One study published in 2021 in the New England Journal of Medicine involved Pfizer's mRNA vaccine and AstraZeneca's viral vector vaccine. Pfizer's vaccine was 88% effective against symptomatic disease from the Delta variant, versus 66% after two doses of AstraZeneca.

"What we're seeing with the AstraZeneca vaccine is that two doses of it are really required to provide you with optimal protection against hospitalization from the Delta variant," Dr. Gupta said. "Two doses really bumps you up into that 90% range," added Dr. Gupta.

What's more, study results out of the UK, published in 2021 in The Lancet, suggested that a mix-and-match approach—one dose of AstraZeneca and one dose of an mRNA vaccine (in this case, Pfizer)—produced a better immune response than two AstraZeneca doses. "We're noticing that the levels of protection are equivalent to as though you got two doses of the mRNA vaccine," Dr. Gupta said.

Even before the CDC and Word Health Organization made formal recommendations about boosters for people who had the J&J/Janssen vaccine, infectious disease experts and critical care experts favored a second dose. Dr. Gupta is one of them. Here's what he said about the subject on Twitter:

Boosters After the J&J/Janssen Vaccine

So what would be the benefit of adding a second dose of an mRNA vaccine when you've had the J&J vaccine? Your immune system gets the priming effect of the first dose and the boosting effect of the second dose, Dr. Gupta explained. "What we're seeing," said Dr. Gupta, is that "two doses are really required to provide you with optimal protection against hospitalization from the Delta variant."

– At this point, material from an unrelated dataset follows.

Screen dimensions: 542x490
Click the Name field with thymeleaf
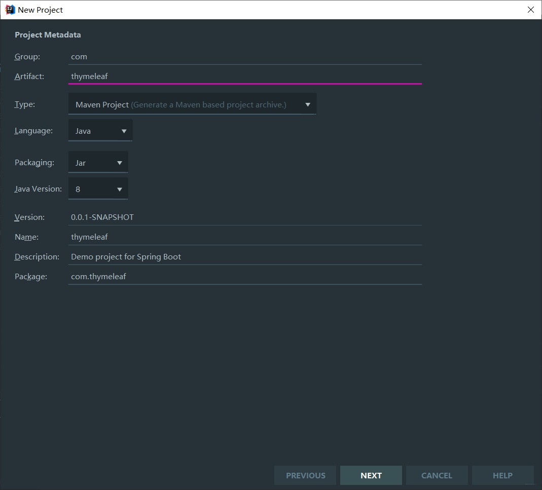(x=245, y=237)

The CDC endorses a mix-and-match approach if you've had an initial dose of the J&J/Janssen vaccine. Furthermore, the agency does not discourage mixing and matching boosters after initial vaccination with any of the other brands. And the World Health Organization (WHO) also recommends that people who initially were vaccinated with the J&J/Janssen vaccine receive another brand's booster.

The Advisory Committee on Immunization Practices (ACIP), which guides CDC decisions, is "evidence-based," not "seat of the pants," so any decision about boosters would consider all of the data, said William Schaffner, MD, professor of infectious diseases at Vanderbilt University Medical Center in Nashville.

Amid the chatter about boosters, public health advocates and clinicians continue to drum home the importance of getting vaccinated in the first place. "That will protect all of us," said Dr. Schaffner, "because the more of us that are vaccinated, the less the Delta variant can spread," Dr. Schaffner explained.

The information in this story is accurate as of press time. However, as the situation surrounding COVID-19 continues to evolve, it's possible that some data have changed since publication. While Health is trying to keep our stories as up-to-date as possible, we also encourage readers to stay informed on news and recommendations for their own communities by using the CDC, WHO, and their local public health department as resources.